▶ _Text passage_:
Rule had walked a similar path to find herself at Mason. She began as an adjunct professor while she worked as a Crime Scene Specialist for the Prince William Police Department. As a CSI, she worked hundreds of death investigations, child abuse, sexual assault, robbery, and burglary cases. She was driven by the interest of being able to analyze evidence and deceased victims to help tell the story of what happened in the case, and ultimately to provide justice for the victim and family. In 2011, Rule started teaching full-time and took on the role as undergraduate coordinator. As one of the first full-time faculty members in the program, she helped build and shape the curriculum and its ever-evolving development, as the Program acquired top of the line facilities such as the Crime Scene House and FARO Forensic Lab. When she’s not teaching, Rule serves as a committee member of the American Academy of Forensic Sciences Academy Standards Board (ASB), which establishes forensic standards and guidelines in the field of Crime Scene Investigations.

Learn more about the program:


This highlights two of our elite GMU Forensic Science Program scientists: Brian Eckenrode, Associate Professor, and Steven Burmeister, Associate Professor.

[Collection entries]
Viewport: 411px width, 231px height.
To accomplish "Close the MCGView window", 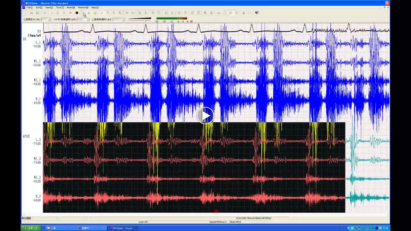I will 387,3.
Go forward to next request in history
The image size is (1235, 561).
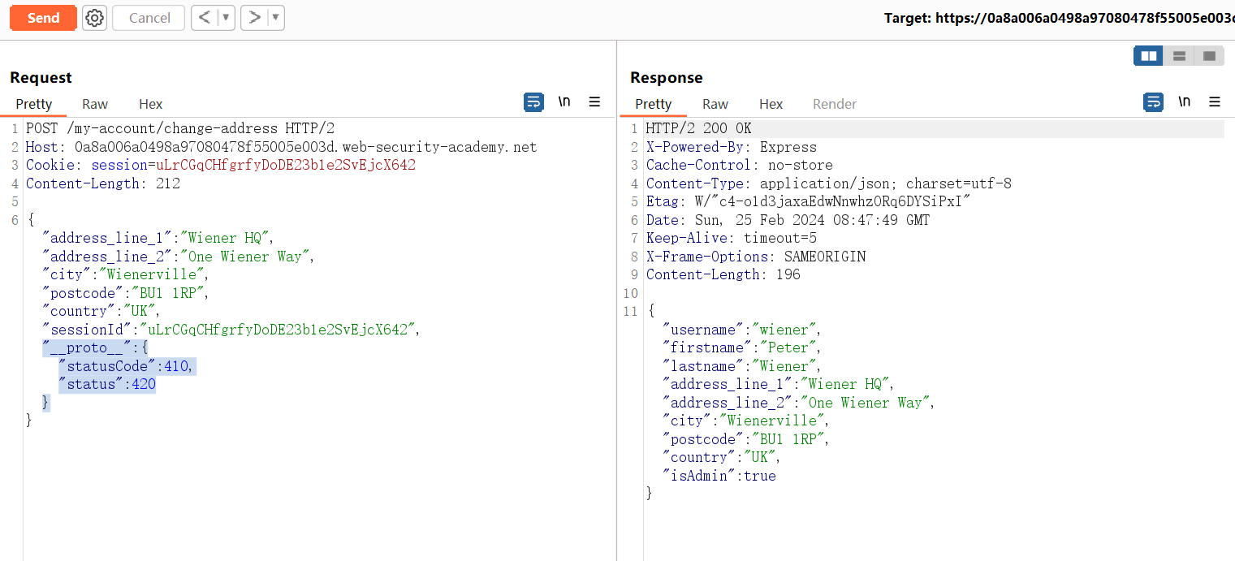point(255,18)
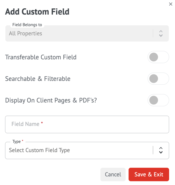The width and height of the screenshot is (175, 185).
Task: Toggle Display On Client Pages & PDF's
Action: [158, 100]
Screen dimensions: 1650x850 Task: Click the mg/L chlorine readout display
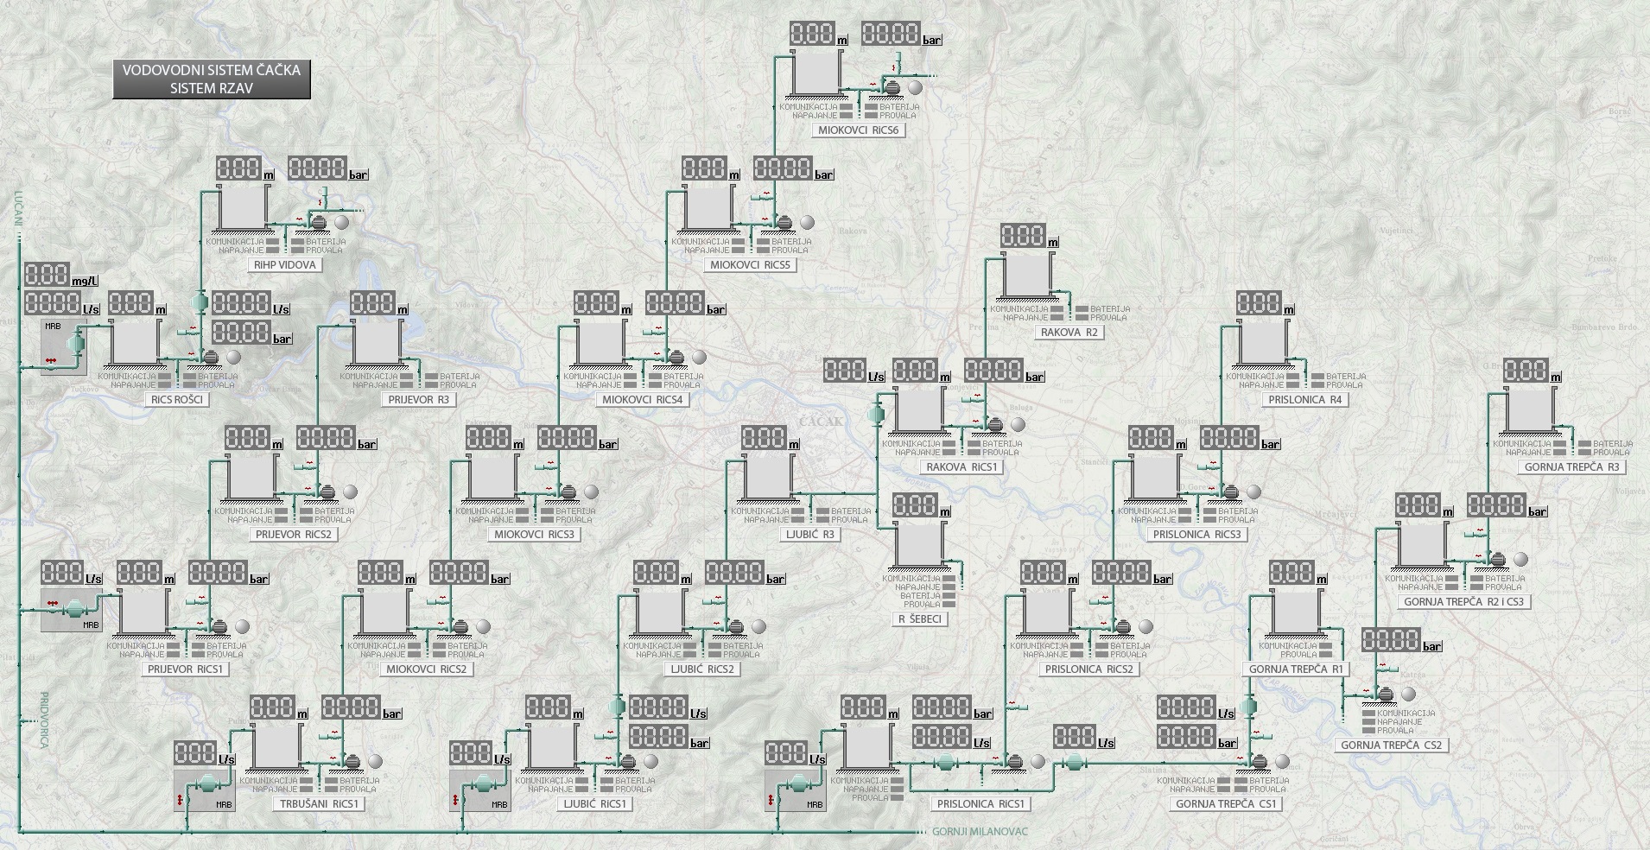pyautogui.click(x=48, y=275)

▶ _Exercise requirements_:
In the passage on Rule, rewrite the paragraph beginning "Rule had walked a similar path" as a bulleted list that keeps its main facts. The collection entries play no part in the work on this page.

▶ _Response box_:
- Rule started at Mason as an adjunct professor while working as a Crime Scene Specialist for the Prince William Police Department.
- As a CSI, she worked hundreds of death investigation, child abuse, sexual assault, robbery, and burglary cases.
- She was driven by analyzing evidence and deceased victims to tell what happened and bring justice to victims and families.
- In 2011, she began teaching full-time and became undergraduate coordinator.
- As one of the program's first full-time faculty members, she helped build and shape its curriculum as it acquired facilities such as the Crime Scene House and FARO Forensic Lab.
- She also serves on the American Academy of Forensic Sciences Academy Standards Board (ASB), which sets standards and guidelines for Crime Scene Investigations.